Suppose you have developed an upper bound on the number of vertices of a particular graph. This bound is the best possible bound that can be found for any given instance. What do you call such a bound? If it were an optimization problem then I would call it the optimal value or the optimal bound. Do you agree?
I am familiar with the term tight lower/upper bound. According to Wikipedia,
An upper bound is said to be a tight upper bound, a least upper bound, or a supremum if no smaller value is an upper bound. Similarly a lower bound is said to be a tight lower bound, a greatest lower bound, or an infimum if no greater value is a lower bound.
This definition does not mention whether the bound is achieved by an infinite family of instances or all instances. I looked up several books on "combinatorics", "algorithms", "graph theory" and "optimization". I could not find a reference that formally defines what a tight bound is.
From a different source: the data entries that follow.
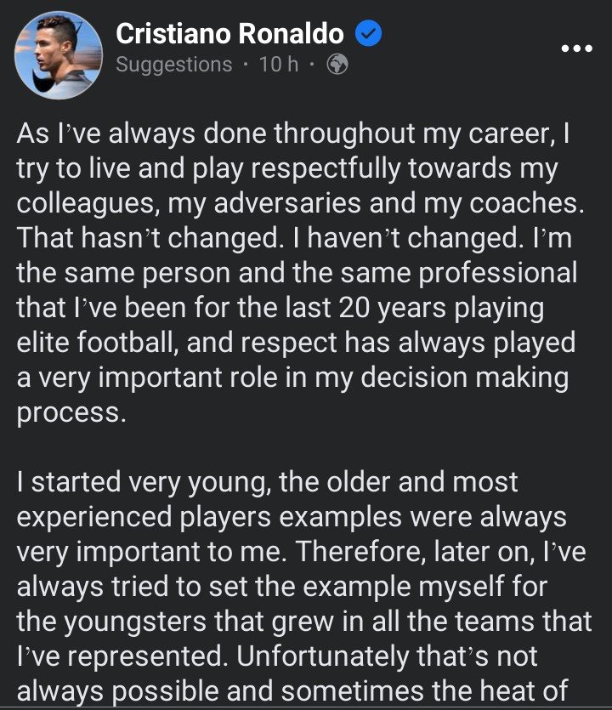
Task: Click the "10 h" post timestamp
Action: click(278, 65)
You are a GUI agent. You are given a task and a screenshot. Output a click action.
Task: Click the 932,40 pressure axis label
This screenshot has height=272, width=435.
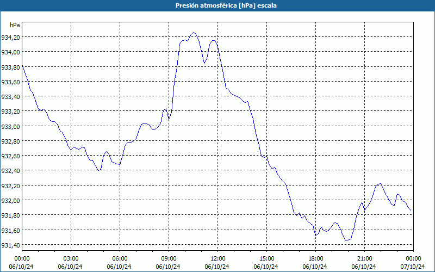pos(11,170)
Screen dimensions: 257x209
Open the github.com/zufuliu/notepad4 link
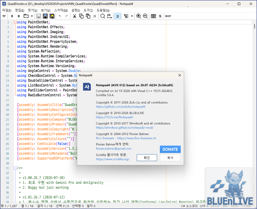pyautogui.click(x=121, y=107)
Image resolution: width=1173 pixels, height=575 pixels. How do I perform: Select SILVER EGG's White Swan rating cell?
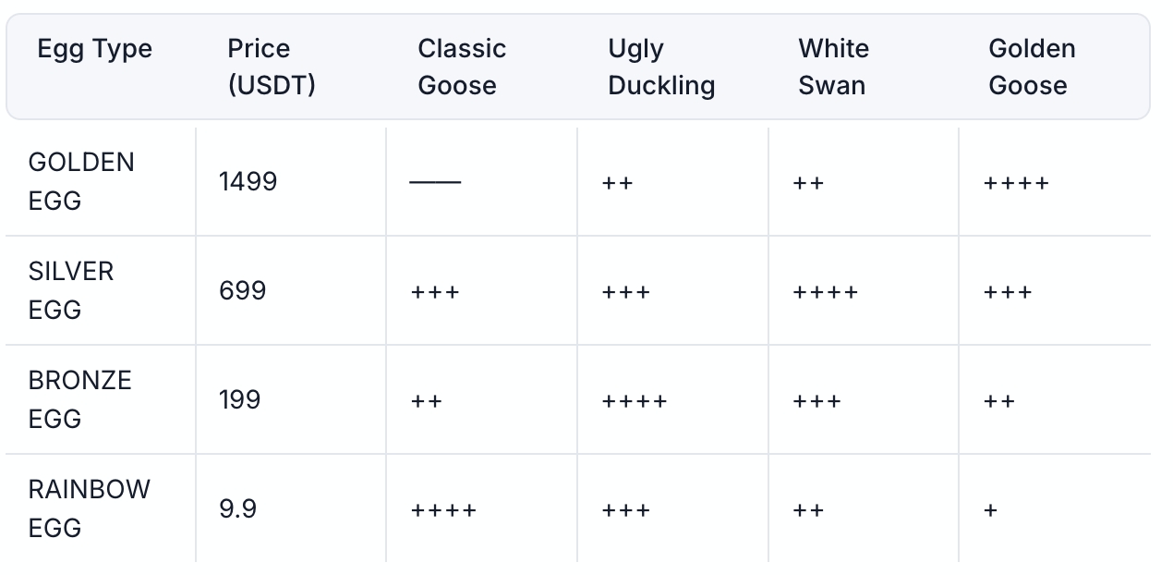825,292
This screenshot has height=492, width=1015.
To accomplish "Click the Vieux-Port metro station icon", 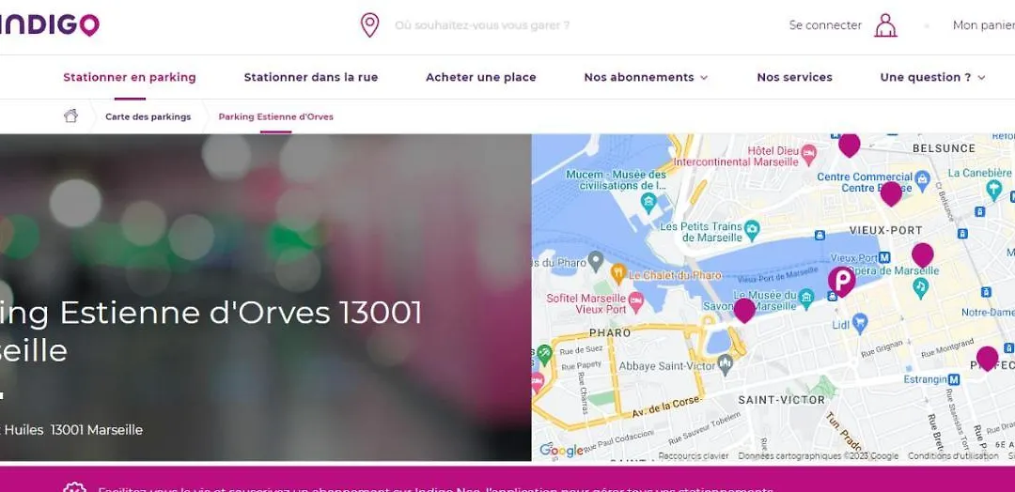I will pos(885,257).
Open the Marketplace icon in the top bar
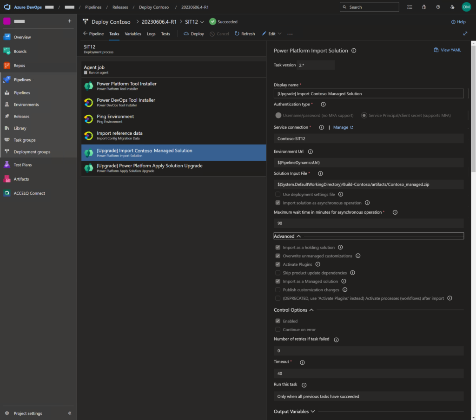 [423, 7]

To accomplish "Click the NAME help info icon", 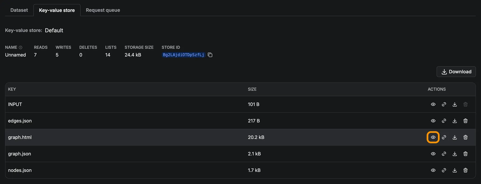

According to the book Approximation Algorithms by Vijay V. Vazirani:
An infinite family of instances of this kind, showing that the analysis of an approximation algorithm is tight, will be referred to as a tight example.
So given a bound (e.g., upper bound), an example is tight if it represents an infinite family of instances achieving the bound. However, this bound may not be the best possible bound that can be found for the problem. What if you have the best possible bound (say optimal bound) for the problem and give a tight example corresponding to it? Although the example is still tight (by definition), it is different from other tight examples since its corresponding bound is optimal. So basically the question is, can we call the bound optimal (as I did!) or there is already a definition for such a bound? I have also heard of the phrase "theoretical lower/upper bound" but have no idea when we should use it!
How do you differentiate the above terminologies (preferably by formal definitions)? Are there any other terminologies that are not mentioned here?